I have been able to change the direction of the flow of particles using a magnet to ‘curve’ them. I’ve been thinking about the work of Céleste Boursier-Mougenot and Linda Sanchez.
Boursier-Mougenot’s work was presented at the Abbatoirs in 2014 in an exhibition called ‘Disturbances’. The exhibition focussed on that which is immaterial, in particular information and data flow. I was interested in Celeste Boursier-Mougenot’s piece that audibly and visually represented cosmic radiation. When these rays were detected, a cascade of water was triggered that fell onto an acoustic drum. The imperceptible was made tangible, and the audio, visuals and subatomic world were melded into something singular and elegant. This is the sort of thing I’d want to produce for my postgraduate degree show.
My documentation of the curvature of particle tracks in a Wilson chamber using a magnet, today.
How to make this into an art piece?
At the moment I’m documenting experiments, but need to make sure the visual choices made make sense in an art context.
Is there a way of lighting the experiment with UV?
I have an idea to trace the movement of particles while photographing the screen… I might do this tomorrow…

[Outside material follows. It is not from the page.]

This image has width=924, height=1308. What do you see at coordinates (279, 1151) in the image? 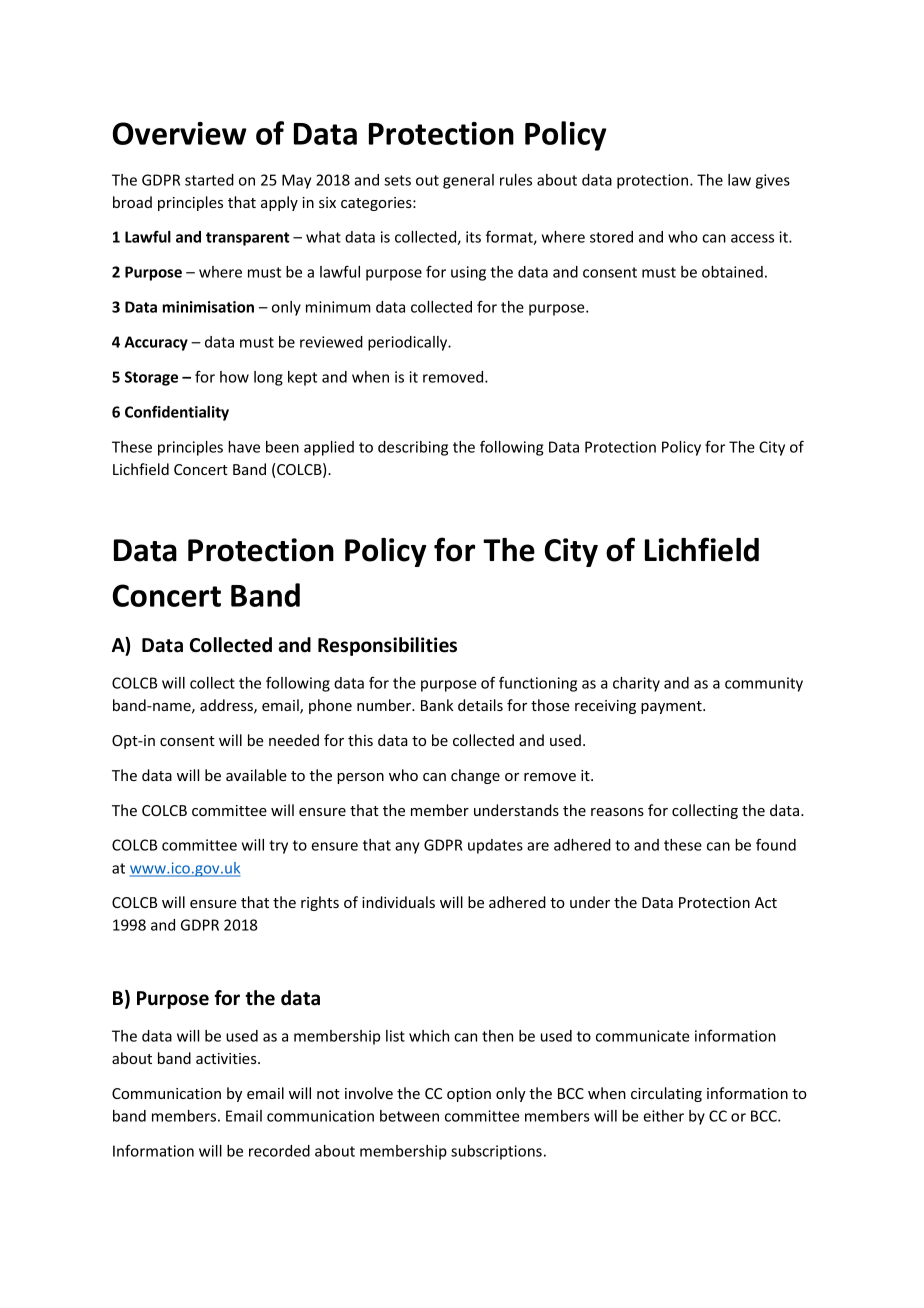
I see `recorded` at bounding box center [279, 1151].
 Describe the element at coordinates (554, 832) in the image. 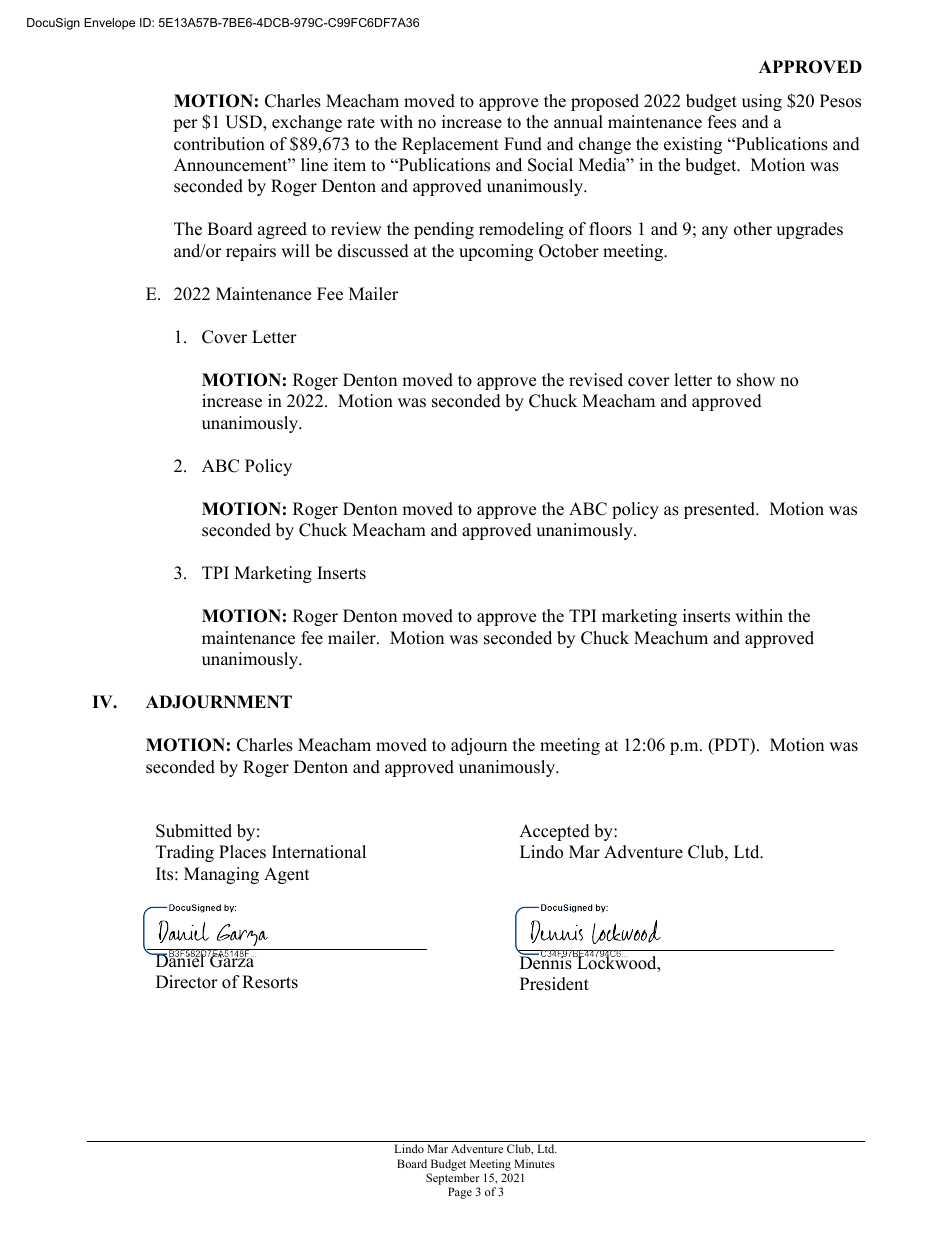

I see `Accepted` at that location.
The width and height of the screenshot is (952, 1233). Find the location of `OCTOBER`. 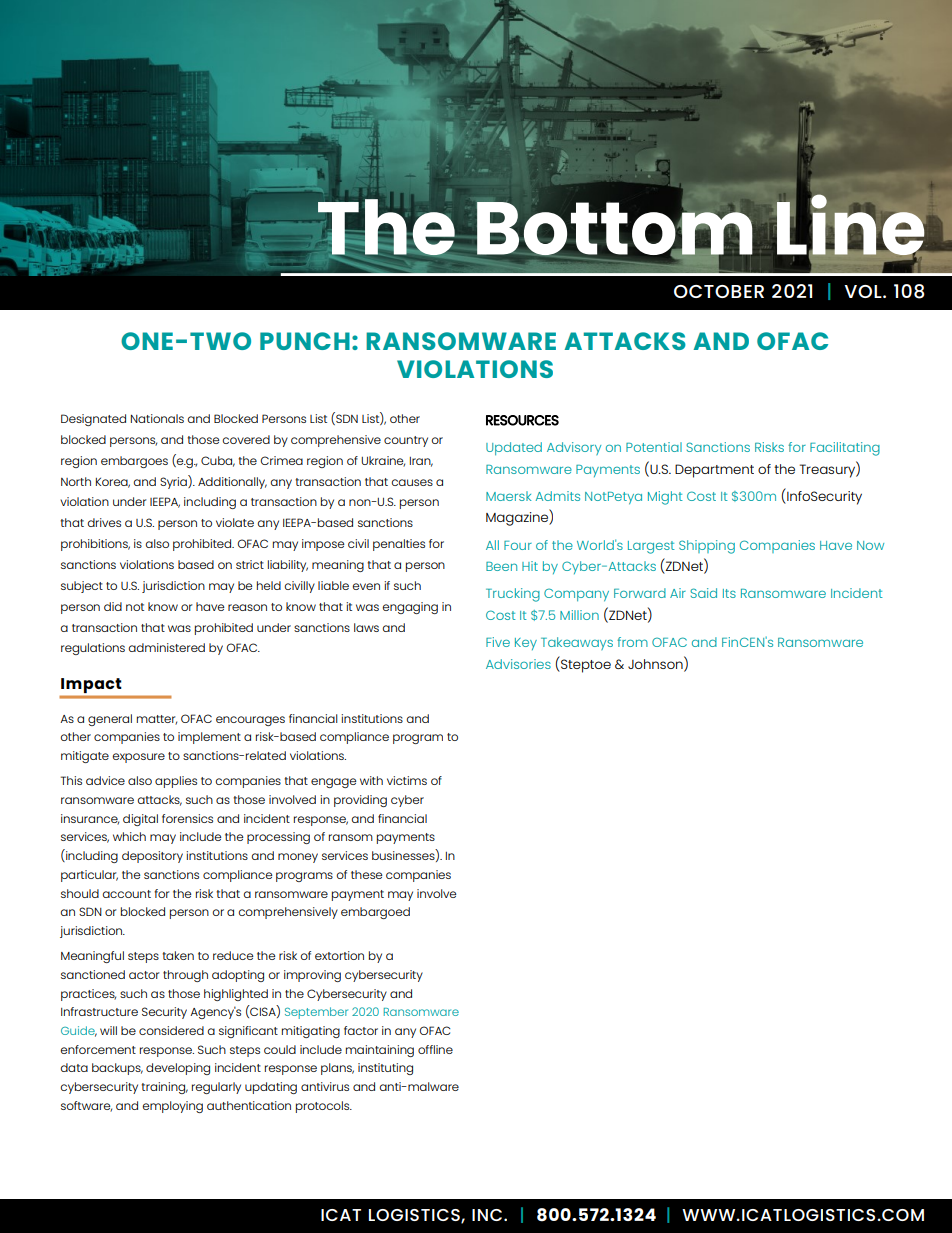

My brief chaotic pendulum animation with sounds
Above: an exchange on Twitter, Kepes, CERN
EXPERIMENTATION WITH ALCOHOLS:
VERY STRONG ISOPROPANYL
ALCOHOL WORKS BEST. Rubbing alcohol is ineffective, as is methylated spirit. I was surprised at the inefficacy of methylated spirit as it was recommended in the Griffin and George laboratory equipment manual.
FLUID DYNAMICS -STARRY NIGHT. Hair curvature, Da Vinci.
FLUID DYNAMICS AND SUBATOMIC PARTICLES…
Linda Sanchez’s piece ‘Chronographie: A Teardrop Dress‘ (pictured below) is spread over 8 meters against a wall. The fine black lines in the work appear like contour lines in cartography, perhaps particularly an ordinance survey map. Sanchez explores the properties of materials. This work investigates the processes behind particle movement, in particular the movement of drops of water, the result becoming simultaneously poetic and scientific. Sanchez observed droplets of water moving down large slides that she built over a long period of time. The video that opens her exhibition invites the audience to contemplate minute movements of water – the reflection of natural light on it’s surface, the way it rolls and accelerates when it swallows other drops, or being held back in it’s ‘race’, it’s behaviour when meeting an insect and the way it consumes dust … quite fascinating. Then the artist was interested in the traces left (like snail mucous left by a trail)… by the water when it withdrew from a space. She drew the frames of ‘water memory’ one at a time, creating graceful monochrome strips.
I’m hoping to track the movement of some of my pieces to evoke this sort of elegance. I’m already quite pleased with the subtlety of the wispy curves.